A todas las madres: el corazón del mundo late gracias a ustedes

Hoy quiero tomarme un momento para celebrar la forma más pura y revolucionaria de amor que existe: el de una madre. Y no hablo solo de quien dio a luz, sino de quien ha decidido cuidar, proteger y dar la vida de mil maneras distintas. Porque ser madre es un verbo que se conjuga todos los días, en silencio, sin esperar aplausos, gastando la suela del alma para que otros lleguen más lejos.

Quiero felicitar a la mamá primeriza que sostiene a su bebé en la madrugada, con los ojos cargados de sueño pero con el corazón más despierto que nunca. A la que ya es experta en acariciar fiebres con la mirada y en curar tristezas con un plato de comida caliente.
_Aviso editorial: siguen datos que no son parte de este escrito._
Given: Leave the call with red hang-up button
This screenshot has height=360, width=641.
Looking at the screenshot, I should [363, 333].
A la que cría sola, siendo padre y madre, faro y puerto, sin que le alcancen las horas del día pero nunca le falta amor. A la que extraña desde lejos y celebra los logros de sus hijos a través de una pantalla, conteniendo la nostalgia con una sonrisa valiente.
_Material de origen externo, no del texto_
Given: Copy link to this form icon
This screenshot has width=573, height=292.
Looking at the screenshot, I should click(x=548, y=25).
Felicito también a quien no pudo tener hijos en el vientre pero los gestó en la esperanza, adoptando no solo a una criatura, sino a un destino entero. A la abuela que se convirtió en mamá por segunda vez, demostrando que el amor no se jubila. A la tía, la madrina, la hermana mayor que sin pedirlo, se convirtió en refugio. A quien lleva el hueco de un hijo que se fue antes de tiempo y aún así encuentra fuerzas para seguir amando, porque a una madre nadie le quita jamás el título que el amor le ha otorgado.

Ustedes son poesía sin papel, son ese abrazo que lo cura todo sin necesidad de explicaciones. Son la fuerza más silenciosa y, a la vez, el motor más ruidoso del mundo. Gracias por transformar lo ordinario en milagro, por enseñarnos que la verdadera grandeza habita en los pequeños gestos de cada día.
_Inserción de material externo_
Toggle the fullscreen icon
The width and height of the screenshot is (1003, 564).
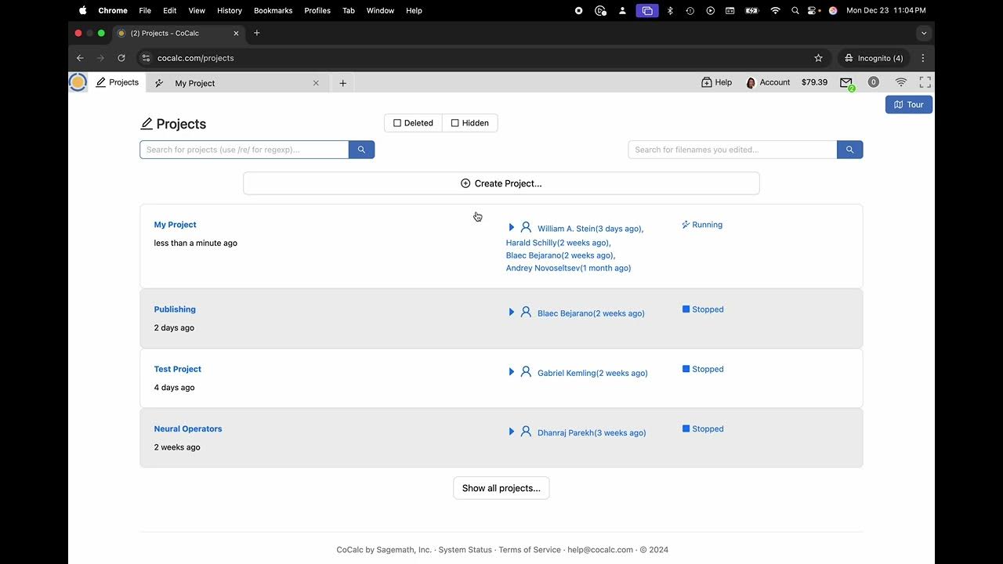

Hoy brindo por sus manos, a veces cansadas pero siempre extendidas. Por sus noches en vela y sus oraciones sin pedir nada a cambio. Por las lecciones sin palabras y los “te quiero” que saben a hogar. Feliz día a quienes hacen del mundo un lugar más humano, más tibio y más noble. El universo entero cabe en su sonrisa. Nunca lo olviden.